Given text:
"""
2008\07\09@052250 by Tamas Rudnai

face picon face
> Telling me that MCC18 is C is like saying a wolf is a dog.

You do not have to search for excuse if you do not know all the C
implementations - but do not tell that everything you do not know is not C.

> Fair enough, if that's what happens in MCC18, as distinct from Standard
> C of course.

When you are talking about platform independent development sometimes you
have to deal with other C implementations than your favourites, even if that
is not ANSI. Gcc does not exists on all the platforms.

> I don't go in to such details, because I don't have to go into such

I see, so if you do not know how do you know that what you are saying is
correct?

> Take the following bit pattern for an 8-Bit signed integer type:
>
> 11011010
>
> Tell me what value that is. You can't. Why? Because you don't know what
> number system is being used.

That's exactly what I am talking about! As you set the bits, you do not have
to care what the number is and how is coded.

> The highest bit in an unsigned type corresponds to the "sign bit" in a
> signed type. If you set the signed bit, you've got a negative number

In 2's complement that's not a sign bit. But you can tell if the number is
signed looking at that bit, I've got what you mean.

> (assuming of course that the bit pattern doesn't result in a "trap
> representation"). This negative number will be different on different
> systems depending on the number system in use.

Once again, in which system you are talking about? Or which compiler? I was
developing commercial software on multiplatform environment for loads of
very different systems, but all of them was using 2's complement no matter
if it was big or little endian or the Vax style dec-endian. The reason is
that 2's complement is very convenient, and all the other types were dropped
that was used by early computers - As far as I remember even PDP-11 used 2's
complement with the RSX-11 but maybe earlier ones like some IBM?

>   int a;
>  double b;
>
>   int *p = (int*)&b;   /* This won't work without a cast */

For god's sake double is a floating point number. It has a completely
different representation than any integer type. Of course you need
something, but it's not a casting. You need a converter function - and THAT
is a conversion, so here we go.

> An "auto-cast" tends to be called a conversion. There's no difference
> other than that sometimes you need an explicit cast because there's no
> implicit conversion.

Nope. There is always implicit or auto casting. You need explicit when mr.
compiler does not know how would you like it. Like with MCC18 (like it or
not you will see many MCC18 examples in your life if you are gong to deal
with 18F series). So with MCC18 you probably need the 'L' many times with
literals, that's because it is much safer to implicit casting and therefore
telling the compiler that the literal should be treated as a long rather
than a char. '1L' same as '(long)1' both of them are casting as you probably
know. You can tell in the project settings and with pragma that there is an
integer promotion, but project settings is not safe in my opinion.
"""
Task goal: Can you transcribe, word for word, the stretch of the C forum thread that opens with the words containing "face picon face" and closes with "C of course."?

Extracted data:
"""
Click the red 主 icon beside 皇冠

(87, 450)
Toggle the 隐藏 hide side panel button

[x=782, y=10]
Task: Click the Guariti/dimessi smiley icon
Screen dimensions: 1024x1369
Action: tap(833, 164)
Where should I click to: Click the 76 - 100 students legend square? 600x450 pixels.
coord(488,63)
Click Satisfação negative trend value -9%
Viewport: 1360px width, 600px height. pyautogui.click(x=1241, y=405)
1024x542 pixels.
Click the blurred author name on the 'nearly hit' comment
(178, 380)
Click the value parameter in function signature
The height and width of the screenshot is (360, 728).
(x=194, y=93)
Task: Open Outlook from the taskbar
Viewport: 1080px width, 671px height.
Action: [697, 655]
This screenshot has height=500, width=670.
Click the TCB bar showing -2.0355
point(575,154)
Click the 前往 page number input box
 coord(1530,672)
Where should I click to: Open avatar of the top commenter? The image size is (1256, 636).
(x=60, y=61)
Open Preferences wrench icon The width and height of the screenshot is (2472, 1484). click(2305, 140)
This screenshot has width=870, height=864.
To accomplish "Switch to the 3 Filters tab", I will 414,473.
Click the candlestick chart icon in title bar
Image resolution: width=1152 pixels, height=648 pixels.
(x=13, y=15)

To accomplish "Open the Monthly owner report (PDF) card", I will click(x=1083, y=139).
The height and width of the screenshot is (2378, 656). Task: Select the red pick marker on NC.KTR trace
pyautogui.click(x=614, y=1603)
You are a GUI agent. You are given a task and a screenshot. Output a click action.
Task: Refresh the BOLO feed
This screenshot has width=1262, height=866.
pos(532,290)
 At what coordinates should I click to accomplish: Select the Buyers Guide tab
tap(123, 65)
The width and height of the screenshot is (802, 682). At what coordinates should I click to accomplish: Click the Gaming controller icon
"""
Full solution:
face picon face
> Telling me that MCC18 is C is like saying a wolf is a dog.

You do not have to search for excuse if you do not know all the C
implementations - but do not tell that everything you do not know is not C.

> Fair enough, if that's what happens in MCC18, as distinct from Standard
> C of course.